A Polícia Federal quer mais tempo para concluir dois inquéritos que investigam o senador Renan Calheiros (MDB-AL), relator da CPI da Pandemia. Em pedidos submetidos ao Supremo Tribunal Federal (STF), o delegado Wedson Cajé Lopes pediu mais 60 dias para avançar na apuração acerca do suposto recebimento de propina por Renan em troca de vantagens a empresários em duas medidas provisórias aprovadas pelo Congresso, e na investigação sobre se o emedebista alagoano foi beneficiado por desvios no Postalis, fundo de pensão dos Correios.

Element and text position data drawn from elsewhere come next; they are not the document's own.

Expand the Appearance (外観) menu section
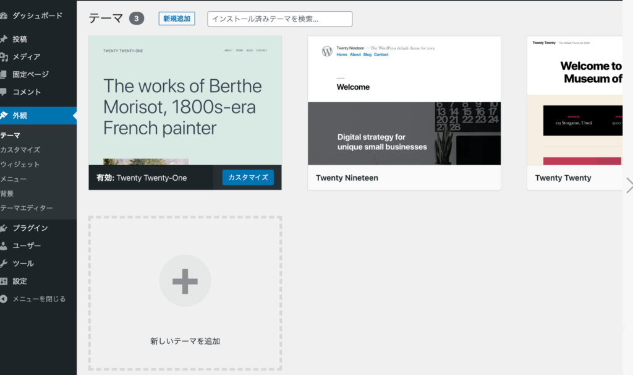 click(x=20, y=116)
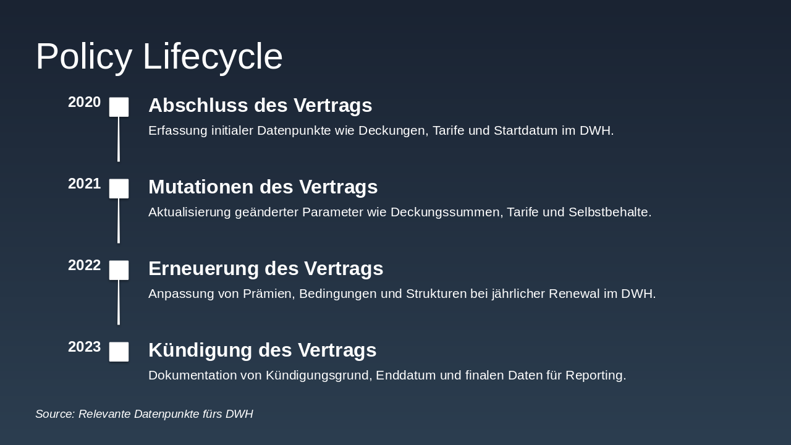Select the "2023" year label
The image size is (791, 445).
84,347
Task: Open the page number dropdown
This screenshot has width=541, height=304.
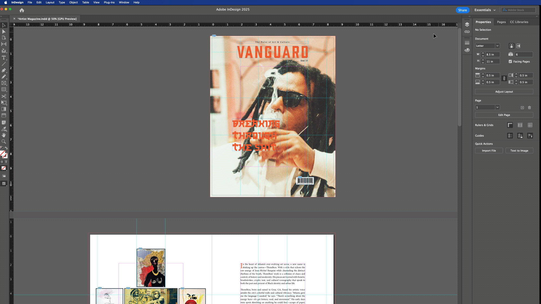Action: 497,107

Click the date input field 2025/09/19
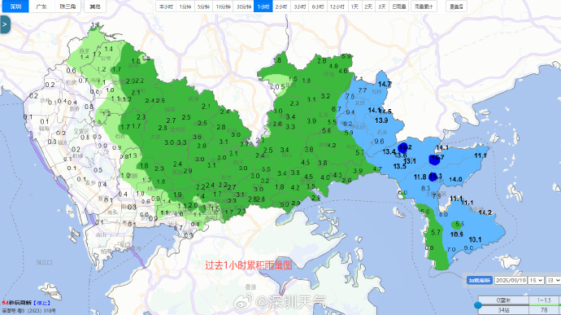pyautogui.click(x=511, y=280)
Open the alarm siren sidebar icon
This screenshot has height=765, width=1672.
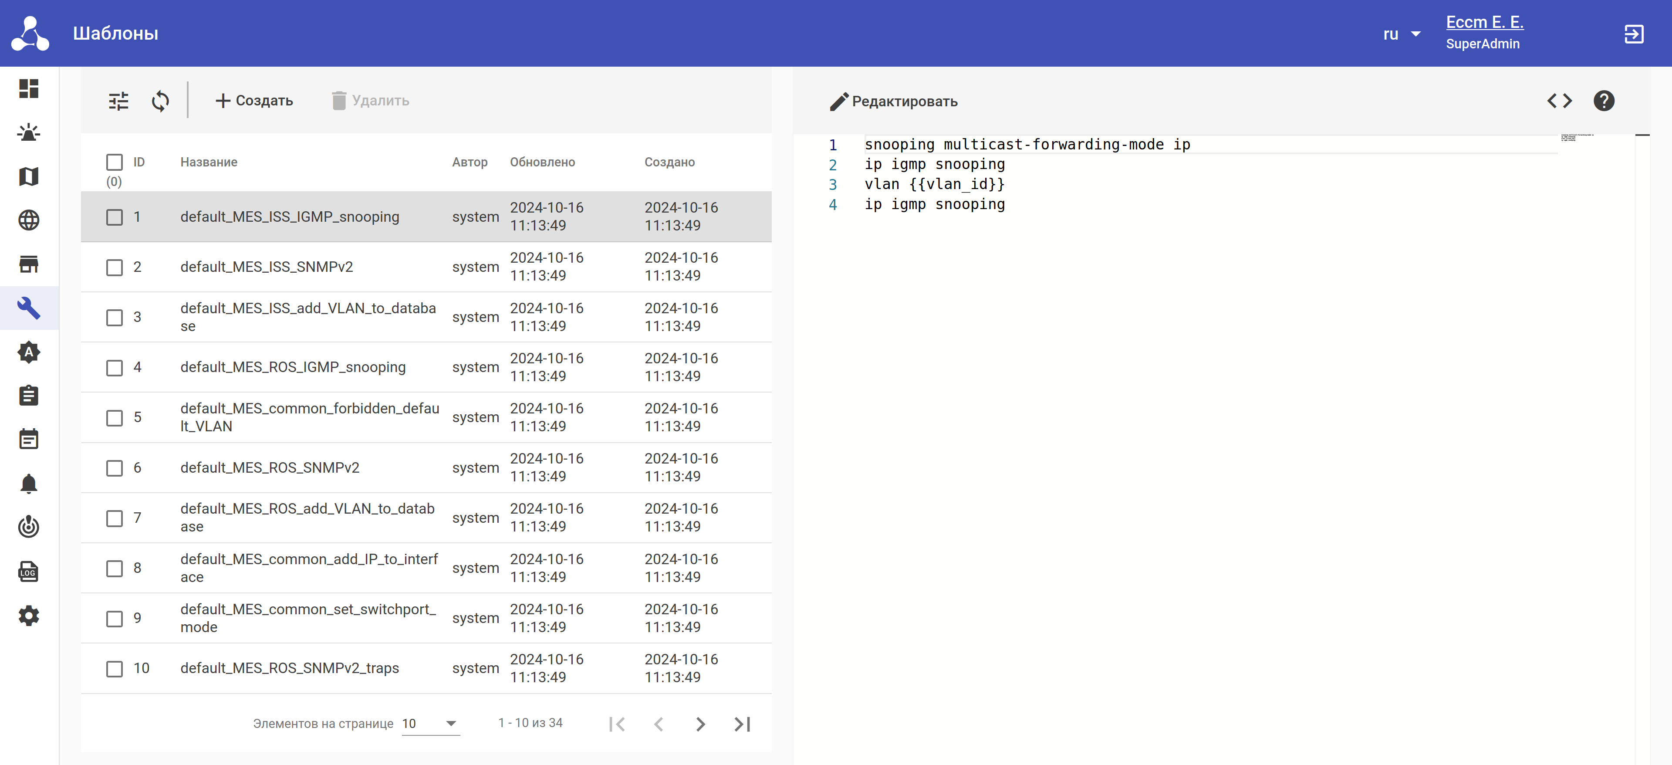click(x=29, y=132)
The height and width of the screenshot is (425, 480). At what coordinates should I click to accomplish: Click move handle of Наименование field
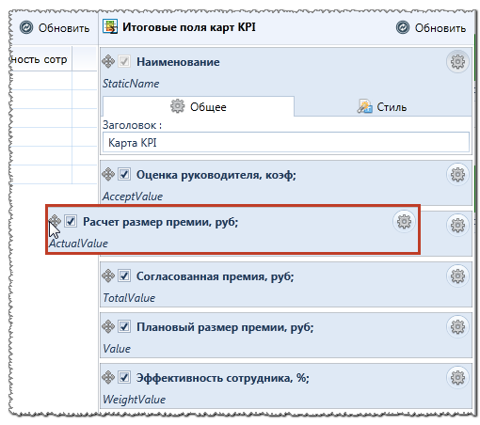pos(108,61)
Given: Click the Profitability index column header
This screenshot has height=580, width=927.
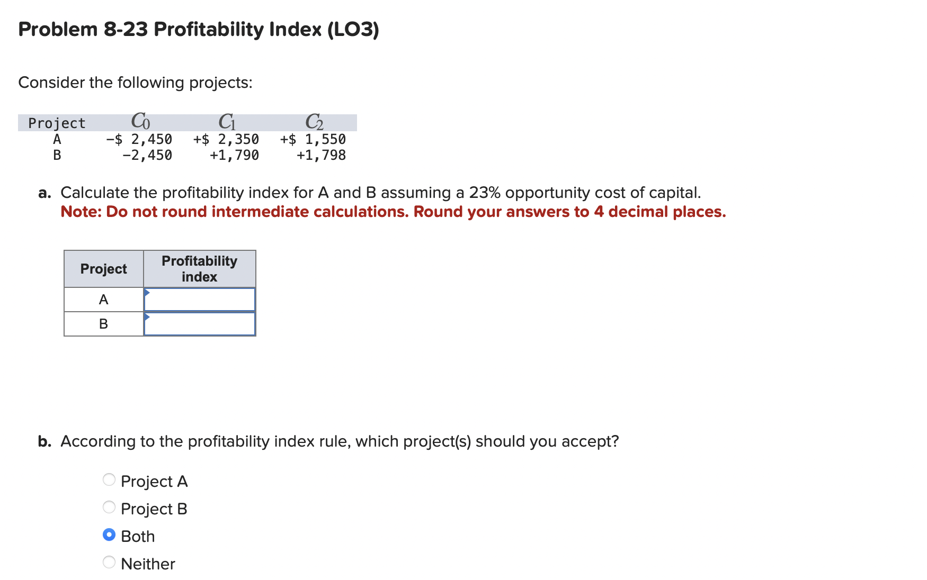Looking at the screenshot, I should pyautogui.click(x=199, y=268).
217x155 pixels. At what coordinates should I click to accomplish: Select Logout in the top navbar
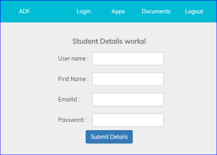[194, 11]
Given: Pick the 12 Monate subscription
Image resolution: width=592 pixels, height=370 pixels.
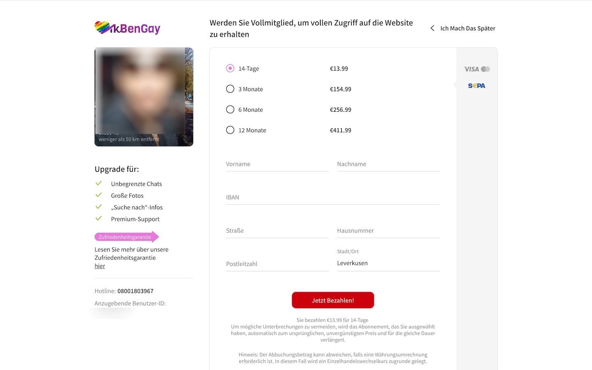Looking at the screenshot, I should pyautogui.click(x=230, y=130).
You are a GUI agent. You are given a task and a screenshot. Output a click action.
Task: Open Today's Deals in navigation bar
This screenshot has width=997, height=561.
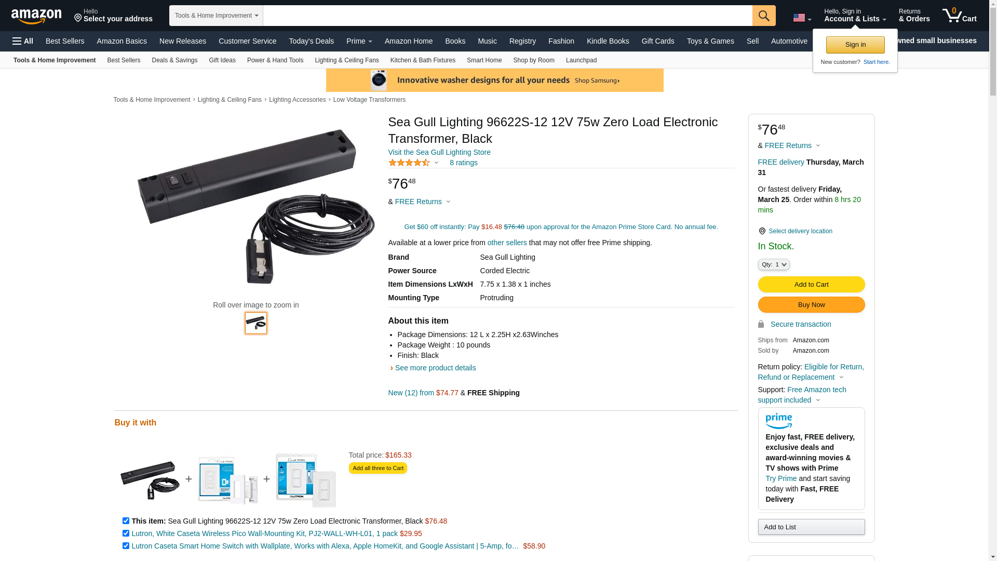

Além de Renan Calheiros, os dois casos têm uma figura em comum: o lobista Milton Lyra, conhecido como Miltinho, apontado pelas investigações como operador financeiro do senador.

A solicitação para estender o prazo do inquérito relacionado às MPs foi feita no último dia 7 e será analisada pela ministra Rosa Weber, relatora da investigação no Supremo. Nesta investigação, a PF apura se Lyra repassou a Renan Calheiros dinheiro do empresário Richard Klien, dono da Multiterminais e então sócio de Daniel Dantas na empresa de terminais portuários Santos Brasil, em troca de benefícios nas MPs 595, conhecida como MP dos Portos, que estabeleceu o novo marco regulatório do setor, e 612, que desonerou a folha de pagamento a 14 setores da economia e alterou a contribuição patronal do INSS. Os dois textos tramitaram no Senado 2013, quando Renan era presidente da Casa.

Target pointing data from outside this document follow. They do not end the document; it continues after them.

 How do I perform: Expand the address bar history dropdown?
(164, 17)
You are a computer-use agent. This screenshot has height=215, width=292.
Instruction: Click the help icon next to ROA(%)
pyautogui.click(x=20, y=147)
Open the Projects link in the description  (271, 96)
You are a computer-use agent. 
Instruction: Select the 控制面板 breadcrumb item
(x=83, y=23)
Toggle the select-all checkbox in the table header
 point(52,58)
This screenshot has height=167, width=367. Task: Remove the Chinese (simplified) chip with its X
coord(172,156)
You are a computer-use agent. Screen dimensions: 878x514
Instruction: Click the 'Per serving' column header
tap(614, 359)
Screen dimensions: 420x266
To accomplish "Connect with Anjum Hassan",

A Credpag Consultoria, de Milton Lyra, recebeu 733.003 reais da Multi Sts Participações, de Klien, em maio de 2014. Segundo os investigadores, a empresa “foi utilizada por diversas vezes” por Milton Lyra para “recebimento e movimentação de recursos de origem ilícita”. E-mails encontrados pela PF mostram relação próxima entre o empresário e o lobista e mensagens em que Klien cita Renan, ou combina com Lyra uma doação de 200.000 reais ao Diretório Nacional do PMDB em 2012.

Entre as pendências do inquérito, o delegado cita a oitiva do próprio Renan, além das de Klien e Lyra. A investigação também está de olho em um repasse de cerca de 700.000 reais feito pela ALL, gigante da logística, a uma empresa de Victor Colavitti, lobista ligado a Lira, em 2013. Ex-CEO da ALL no Brasil, Alexandre Santoro é citado em e-mails entre Klien e Lyra. Em seu despacho, o delegado diz que a PF apura a “possível atuação conjunta de Milton Lyra, Alexandre Santoro e Richard Klien para obter as alterações legislativas almejadas pelos empresários”.

O pedido por mais tempo para investigar o caso do Postalis, assinado no dia 26 de maio, será analisado pelo ministro Luís Roberto Barroso. A apuração mira o suposto recebimento de propina em um esquema originado no apadrinhamento de Renan a funcionários de alto escalão do fundo de pensão dos Correios entre 2010 e 2016.